Trains the `fwd_diff_eq_divfree` experiment — spectrally-equalized divergence-free noise
that fixes the low-frequency spectral gap in standard div-free noise.

**Prerequisites:**
1. Push latest code to GitHub (including the equalized noise class)
2. Upload `stjohn_hourly_5m_velocity_ramhead_v2.mat` (942 MB) to Google Drive
   - Put it in: `My Drive/research_data/rams_head/`
3. Upload `boundaries.yaml` to the same Drive folder

**Runtime:** Select GPU runtime (Runtime → Change runtime type → T4 GPU)

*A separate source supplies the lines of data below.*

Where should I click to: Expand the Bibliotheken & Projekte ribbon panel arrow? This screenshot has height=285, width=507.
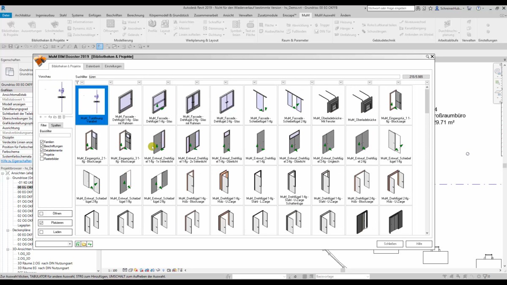[x=67, y=41]
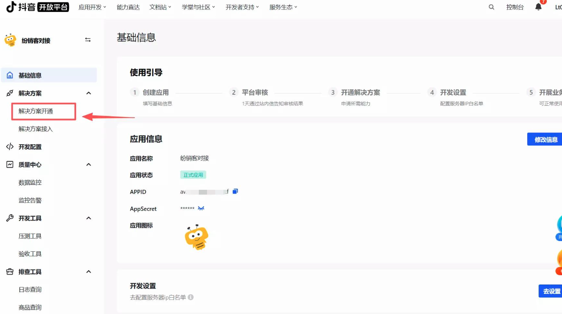Click the bee application icon image

tap(197, 237)
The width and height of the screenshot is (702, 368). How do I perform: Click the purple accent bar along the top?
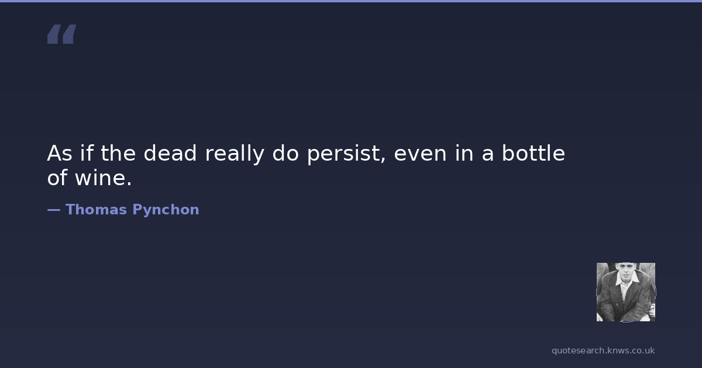351,1
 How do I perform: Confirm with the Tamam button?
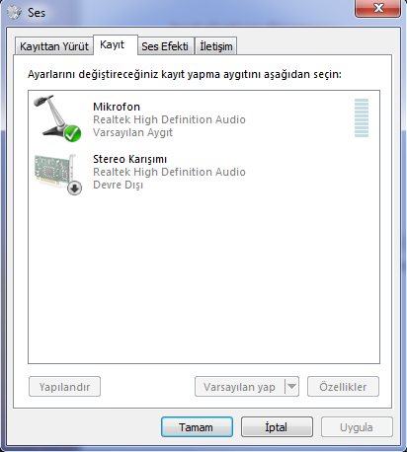pyautogui.click(x=197, y=427)
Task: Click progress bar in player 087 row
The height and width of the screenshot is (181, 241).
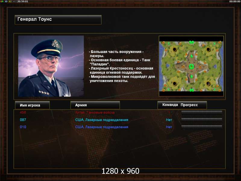Action: pos(202,119)
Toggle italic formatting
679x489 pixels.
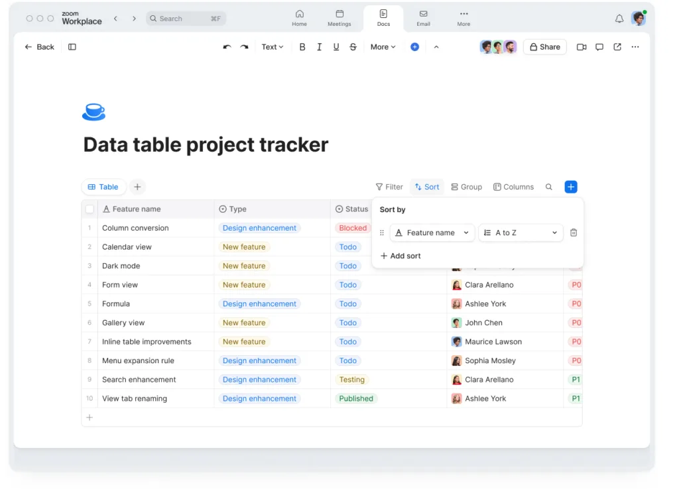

**Estimated time:** ~12-15 hours for 1000 epochs on T4

## 1. Setup: Mount Drive, Clone Repo, Install Deps

In [None]:
# Mount Google Drive (for data + saving checkpoints)
from google.colab import drive
drive.mount('/content/drive')

In [None]:
# Clone the repo
import os
REPO_URL = 'https://github.com/DrCaley/difussionInpaintingVectorFields.git'
REPO_DIR = '/content/diffusionInpaintingVectorFields'

if os.path.exists(REPO_DIR):
    print(f'Repo already cloned at {REPO_DIR}, pulling latest...')
    !cd {REPO_DIR} && git pull
else:
    !git clone {REPO_URL} {REPO_DIR}

%cd {REPO_DIR}
!pwd

In [None]:
# Install dependencies (Colab already has torch, numpy, matplotlib)
!pip install -q tqdm pyyaml scipy gpytorch

In [None]:
# Symlink data from Google Drive into the expected location
DRIVE_DATA = '/content/drive/MyDrive/research_data/rams_head'
LOCAL_DATA = f'{REPO_DIR}/data/rams_head'

os.makedirs(LOCAL_DATA, exist_ok=True)

# Symlink the .mat file (942 MB — don't copy, just link)
mat_src = f'{DRIVE_DATA}/stjohn_hourly_5m_velocity_ramhead_v2.mat'
mat_dst = f'{LOCAL_DATA}/stjohn_hourly_5m_velocity_ramhead_v2.mat'
bounds_src = f'{DRIVE_DATA}/boundaries.yaml'
bounds_dst = f'{LOCAL_DATA}/boundaries.yaml'

for src, dst in [(mat_src, mat_dst), (bounds_src, bounds_dst)]:
    if not os.path.exists(dst):
        assert os.path.exists(src), f'Missing: {src}\nUpload to Google Drive first!'
        os.symlink(src, dst)
        print(f'Linked {dst} → {src}')
    else:
        print(f'Already exists: {dst}')

!ls -lh {LOCAL_DATA}/

In [None]:
# Verify GPU is available
import torch
print(f'CUDA available: {torch.cuda.is_available()}')
if torch.cuda.is_available():
    print(f'GPU: {torch.cuda.get_device_name(0)}')
    print(f'Memory: {torch.cuda.get_device_properties(0).total_mem / 1e9:.1f} GB')
else:
    print('WARNING: No GPU! Go to Runtime → Change runtime type → T4 GPU')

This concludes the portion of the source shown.